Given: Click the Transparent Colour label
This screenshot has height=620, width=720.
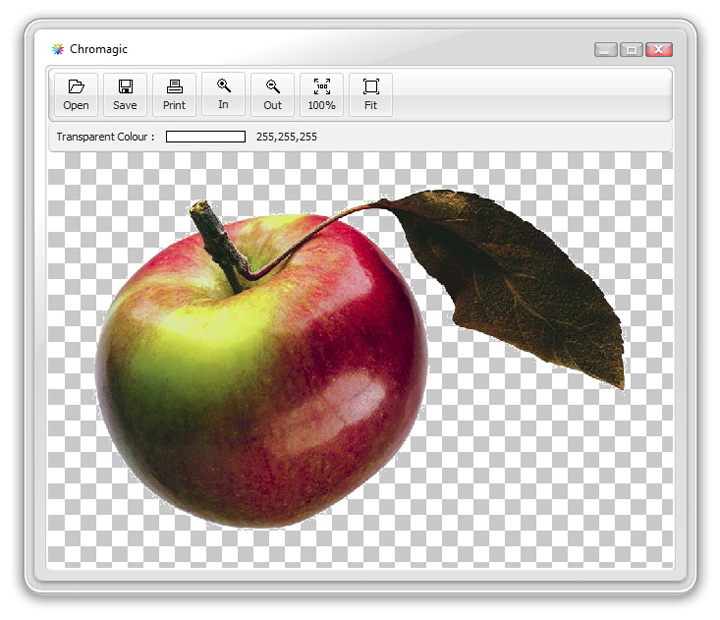Looking at the screenshot, I should pyautogui.click(x=105, y=137).
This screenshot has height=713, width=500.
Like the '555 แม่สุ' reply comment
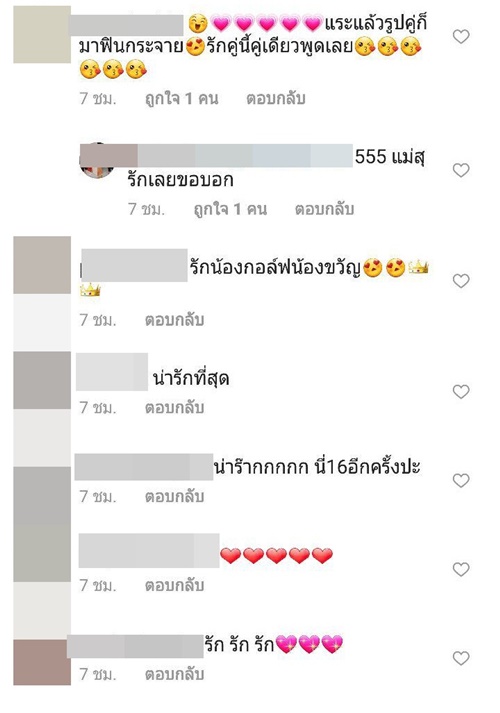(461, 170)
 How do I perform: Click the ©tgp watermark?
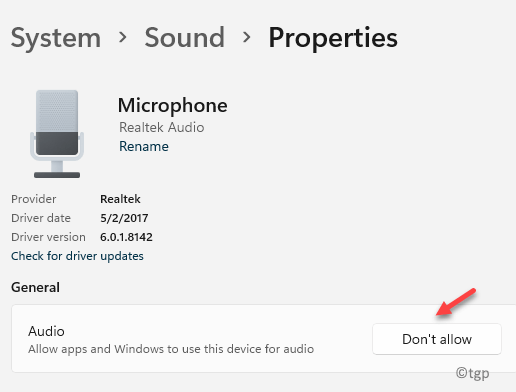tap(472, 373)
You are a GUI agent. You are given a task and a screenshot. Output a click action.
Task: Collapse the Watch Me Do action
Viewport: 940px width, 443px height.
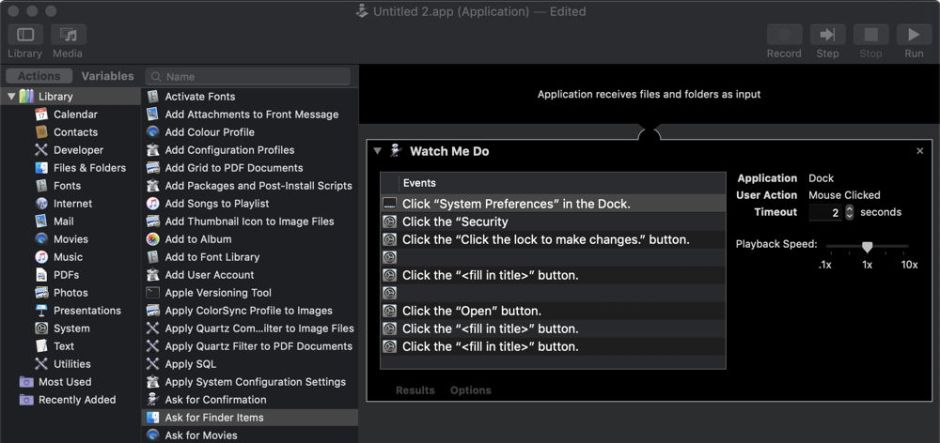click(x=378, y=151)
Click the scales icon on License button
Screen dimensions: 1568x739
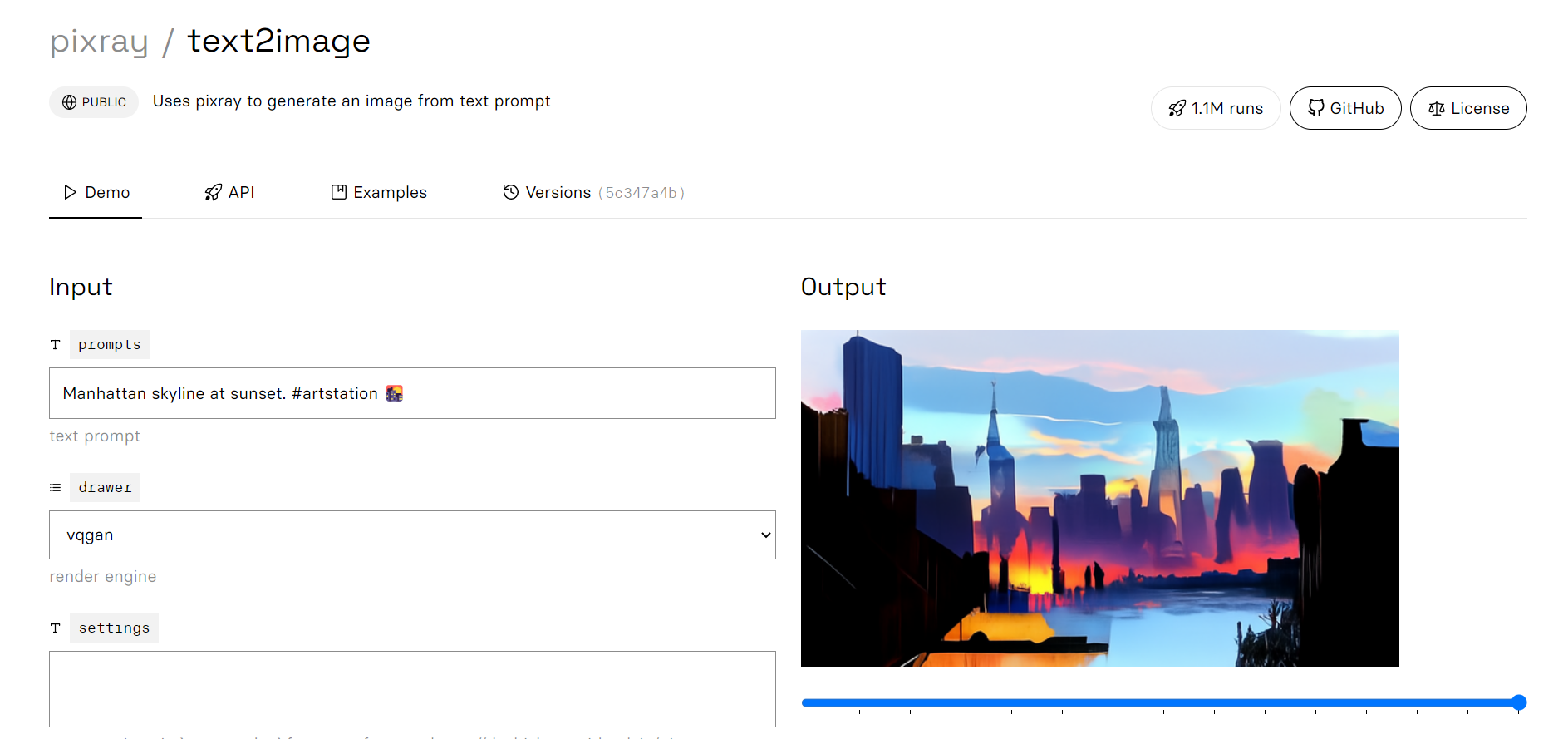(1437, 108)
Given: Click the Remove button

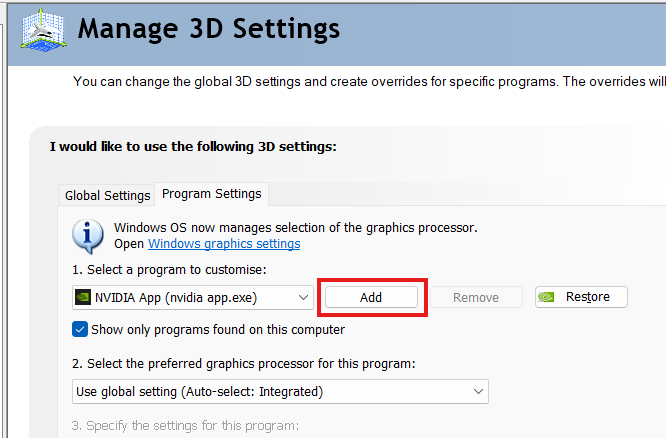Looking at the screenshot, I should (476, 297).
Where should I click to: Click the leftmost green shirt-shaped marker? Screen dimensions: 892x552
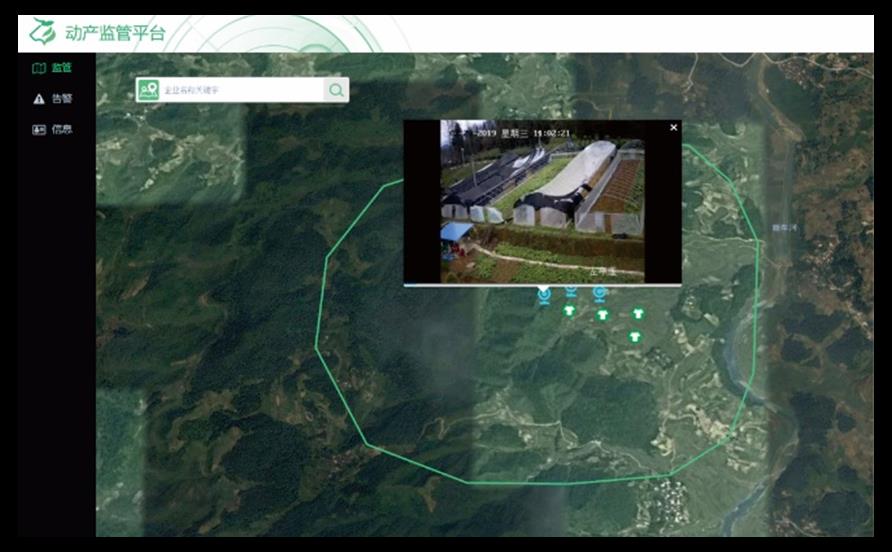568,310
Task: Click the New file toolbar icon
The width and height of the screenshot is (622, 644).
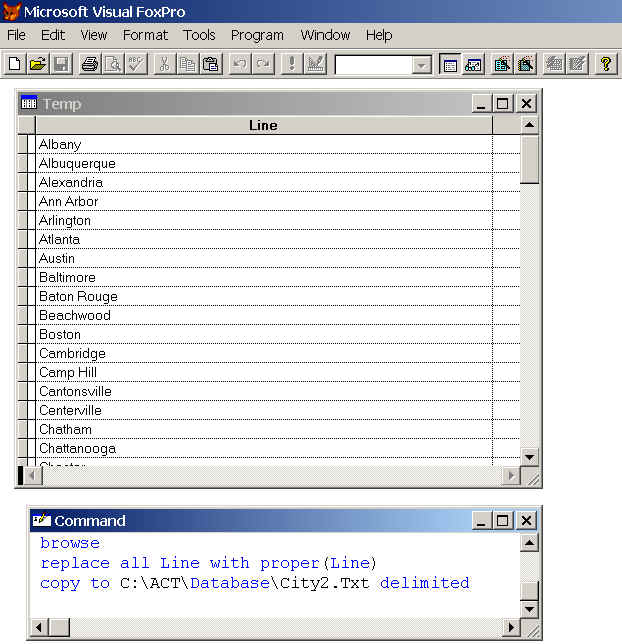Action: coord(15,64)
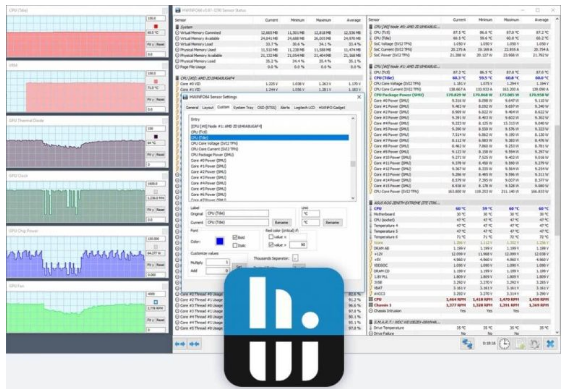Click the logging start document icon

click(x=520, y=344)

YOUR GOAL - Give again, exactly as written above, every line from the one holding "Click the scales icon on License button" to the one holding "Task: Click the New file toolbar icon", with both ends kept and the pictures left out.

EXERCISE OUTPUT -
Click the scales icon on License button
Screen dimensions: 1568x739
(1437, 108)
Given: Click the Remove button

Looking at the screenshot, I should (476, 297).
Where should I click to: Click the leftmost green shirt-shaped marker? Screen dimensions: 892x552
568,310
Task: Click the New file toolbar icon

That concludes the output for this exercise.